Subsequent 1880 ads refer to the store as A.S. Gump & Co., Gump & Co. and Gumps. Lucy Gump surmises that Martin moved to town to manage a branch of first cousin Abraham Simon Gump’s Bristol business.

In the early 1890s, two younger Gump family members – Harry D. and Louis D. joined the enterprise. The business was renamed Gump Brothers by 1891 and operated until about 1921.

Big news in the July 8, 1909 Comet was the upcoming demolition of the front side of the Gumps and Opry House building, construction of a new one and remodeling of the interior. The stated reason for the project was “to make suitable background for the new fountain,” likely referring to the Lady of the Fountain statue across the street.

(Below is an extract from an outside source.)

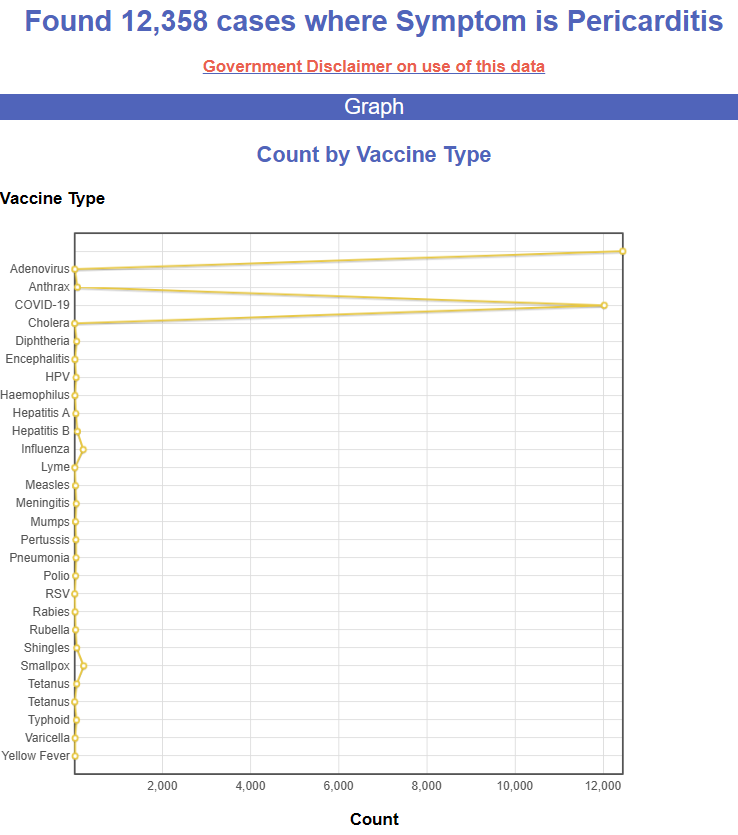
Task: Click the RSV axis label
Action: pos(58,594)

In that same edition, Gumps announced a “Re-Building Sale” that included furnishings, shoes, hats, trunks and bags: “Our business was established in Johnson City 29 years ago and this is our first sale.” Named brands included Hart, Schaffner and Marx; Schloss Bros. & Co. clothing; Hanan, Ralston & Bostonian shoes; John B Stetson & Young Bros hats. Carhartt overalls were excluded.

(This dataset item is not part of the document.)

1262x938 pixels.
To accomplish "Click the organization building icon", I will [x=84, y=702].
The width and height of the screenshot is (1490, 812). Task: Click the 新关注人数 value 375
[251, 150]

A July 16, 1903 Comet says that M.I. Gump established a wholesale grocery house in 1898 that served Tennessee and North Carolina. In 1903, the company moved into a new building on Roan Street; the Southern Railway constructed a sidetrack to it. Mrs. Louis D. Gump etched her name in local history by becoming a pioneer in the Parent-Teachers Association that originated in 1910, serving as first president of the Martha Wilder School PTA. 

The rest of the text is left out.